In celebration of our 50th anniversary year, we are honored to share the following blog post written by Cathy Raphael, daughter of our founder Elizabeth (Betty) Rockwell Raphael, where she reflects on CC’s history and what Betty would think of the organization today.
…this is a place dedicated to fulfilling art’s potential to shift thinking, broaden minds and expand boundaries.
Food Justice: Growing a Healthier Community through Art, the current exhibition at Contemporary Craft, is a powerful and compelling vision of issues around food insecurity, sustainability, and hope for the future. This exploration through crafts, diverse voices, and actual living plants was an invitation to examine my own perceived notions and assumptions about the politics of food. What is equitable? Is justice possible? How would we have to change our current systems to accommodate a growing world population and balance climate issues? Food for thought (pun intended).
I also found myself wondering what my mother, Betty Raphael, would make of this latest social justice show presented by this organization she founded fifty years ago.
In 1941 my mother opened Outlines, the first modern art gallery in Pittsburgh. Over the next seven years, Outlines offered a wide range of creative work — paintings, crafts, film, music, dance, and lectures. It was a space conceived for connecting with others and deep conversation. My mother believed, as I do, that art has the power to shift thinking, broaden minds, and expand boundaries. Her vision was large; her audience, unfortunately, was not. Outlines closed its doors in 1947.
Contemporary Craft was born twenty-five years later. It came together through my mother’s work with Riverview Community Action Corporation (RCAC), a war on poverty program, and a small, failing, local craft shop, The Store for Arts and Crafts and People Made Things. Rather than let the shop go under, Betty saw an opportunity. Originally conceived as an outlet for local crafters, under her direction it evolved to showcase national craft artists, cresting the wave of the new crafts movement. In keeping with its roots in RCAC to create job opportunities, The Sociable Workshop was created. Local artisans were hired and trained to replicate craft items in limited editions or in multiples, designed by professional craft artists. Again, her vision was large. This time, the audience was bigger. There was a growing appreciation for handmade crafts.
In 1984 my mother was diagnosed with cancer and could no longer lead the organization.
Fortunately, Contemporary Craft was more than a founders pipe dream. Others believed in the vision for Contemporary Craft, and had the commitment to carry it forth.
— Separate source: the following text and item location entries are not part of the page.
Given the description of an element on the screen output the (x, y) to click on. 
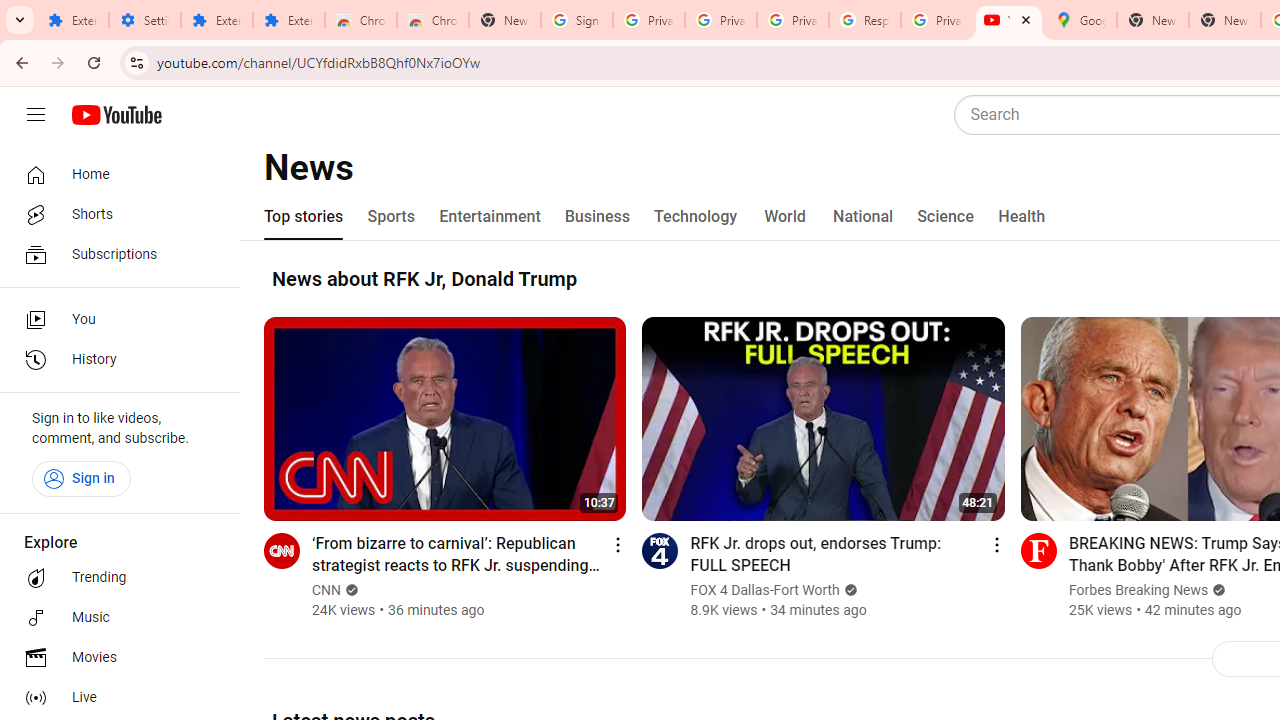
Science (945, 216)
Music (113, 617)
YouTube (1008, 20)
Top stories (303, 216)
Entertainment (490, 216)
Subscriptions (113, 254)
Business (597, 216)
World (785, 216)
Contemporary Craft left the small town of Verona, PA and relocated in the Strip District in Pittsburgh. The new space allowed for an expansion of the exhibition space and sales area. Rather than hiring artisans to recreate artwork, a broad range of classes taught people to create their own unique work. There were efforts to reach into the community in new ways, with art and educational opportunities on site, in homeless shelters, in senior centers and in schools. It was in the Strip District that the first social justice show, Enough Violence: Artists Speak Out, was conceived.
Contemporary Craft has moved into its new home in Upper Lawrenceville. The heart of this organization remains the same — sharing craft, expanding vision, and growing community connections. Walking through the Food Justice exhibit, reading the artist statements, learning about the social justice organizations and growers who have taken on the challenge of food insecurity, I feel hope for our future.
I know my mother would be pleased by how this organization has grown in its new, permanent home. She would see, as I do, that this is a place dedicated to fulfilling art’s potential to shift thinking, broaden minds and expand boundaries.